A honed crack resounded through the chilled air but Sherlock continued to scramble towards the edge of the rooftop. If any bullet had seared through his flesh, he hadn't felt it as of yet.

The doctor spread his arms out wide as Sherlock grabbed a handful of his jacket.

For a brief moment, both men seemed to be suspended in animation. Nothing moved, no sound whisked past Sherlock's ears. Sherlock couldn't even bring himself to breath.

The detective suddenly felt his stomach drop as both he and John tipped forward.

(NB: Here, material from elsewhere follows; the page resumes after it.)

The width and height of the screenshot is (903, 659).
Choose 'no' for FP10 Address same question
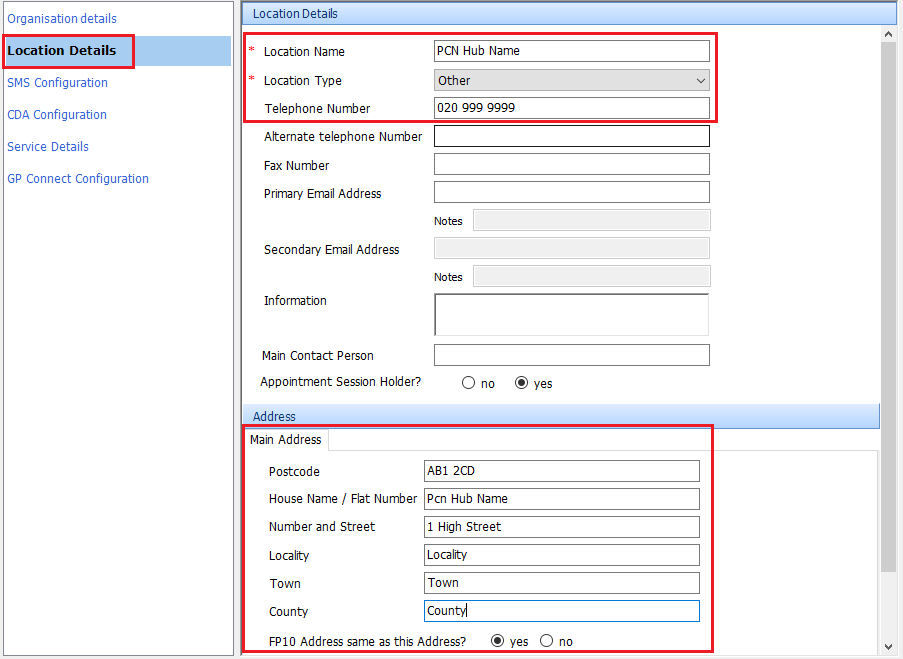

Sherlock planted his feet against the side of the roof and tugged as the first few fireworks of the night exploded in front of his eyes. The detective instinctively recoiled, feeling his grasp slip for a moment. He fell backward and his head slammed against the paved rooftop with a sharp 'crack'. Bright colors lit up the world around him and he couldn't discern if they were fireworks or something else. He squeezed his eyes shut as his ears began to ring with a sudden intensity. His head pounded. Something hot and slick ran down the side of his face.

"John?" Sherlock sat up too quickly and the world surged and tipped in every direction. "John?!" The detective squeezed his empty hands into fists.

He could barely hear a few screams erupt from below through the harsh ringing in his ears. His body pitched backward and he fell against the rough surface of the roof. It sounded as if the entire city was screaming.

"John!" Sherlock rolled over and felt something soft beneath his body.

_Soft, sweaty texture; has to be skin. Human skin. Short waist and short legs, stocky build, male. A bit shorter than the average man. Slick material, jumper._

"John!" Sherlock wrapped his hands around the former army doctor's waist and pulled him off the ground. The pair fell against a nearby air conditioning unit and John was slack, half in and half out of Sherlock's lap while his head rested in the space between the detective's necks and shoulder. "John, I'm sorry! I'm so sorry!"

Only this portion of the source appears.